On Friday, Sept. 5, beta pictoris gallery will have an opening reception for Favorite Blues, an exhibition of the works on paper – along with four paintings – of the late abstract artist Eugene James Martin. The reception will take place from 6-8 p.m. at the downtown gallery.
Martin studied at the Corcoran in Washington, DC in the ‘60s, and while the experience gave him a thorough grounding in contemporary art, it definitely didn’t translate to immediate success. Until the ‘80s, when he finally settled in Lafayette, Louisiana, much of Martin’s work was composed in museums and public parks – he called benches his “offices” – and made with cheap pencils and inks on cheap (or found) paper.
Martin’s poverty during this time is reflected in the works in Favorite Blues, which covers 20 resilient years of the artist’s career from the mid-‘60s to the mid-‘80s. But far from detracting from the quality of the exhibition, the cheapness of Martin’s tools only emphasizes the wonderfully handmade nature of his work, which is utterly without pretense.
It’s a tired cliché to compare the works of a black artist to jazz, but for Martin – who actually gave being a jazz musician a shot before becoming a visual artist – it just feels right. His works on paper have a flowing, improvisational quality that’s immensely endearing, muted and accessible compared to the louder colors and patterns of his paintings. Even as Martin’s style evolves over the timeline of the exhibition, the musicality in his work – moving from minimalist riffs to swelling dynamics as the years progress – never recedes.

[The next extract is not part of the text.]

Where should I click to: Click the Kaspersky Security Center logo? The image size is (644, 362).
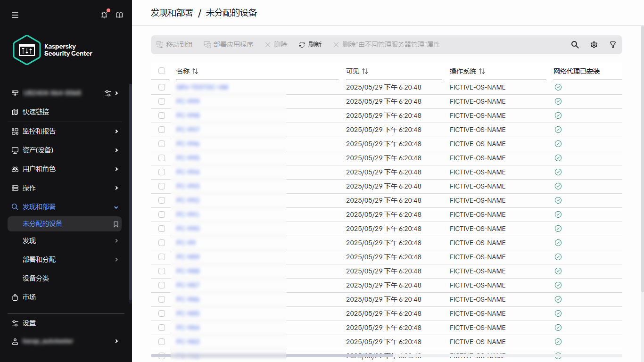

While Martin described some of his works as “satirical abstracts,” it’s hard to tell exactly what he’s satirizing, since the specificity that’s so key to satire is at odds with abstract art. The most obvious strand is a persistent racial commentary, perhaps poking fun at notions of minstrelsy and Pollyanna views of racial progress with black smiling figures. Even when the intentions are opaque, a strand of humor runs through most of the works on paper, a playfulness that makes Martin’s work welcoming in a way that abstract art rarely is.
Upon first walking into the gallery, it feels like a solitary, avuncular friend has left something behind for you specifically – simple gifts, made with humble tools – that grow rich with complex melodies once you take a closer look.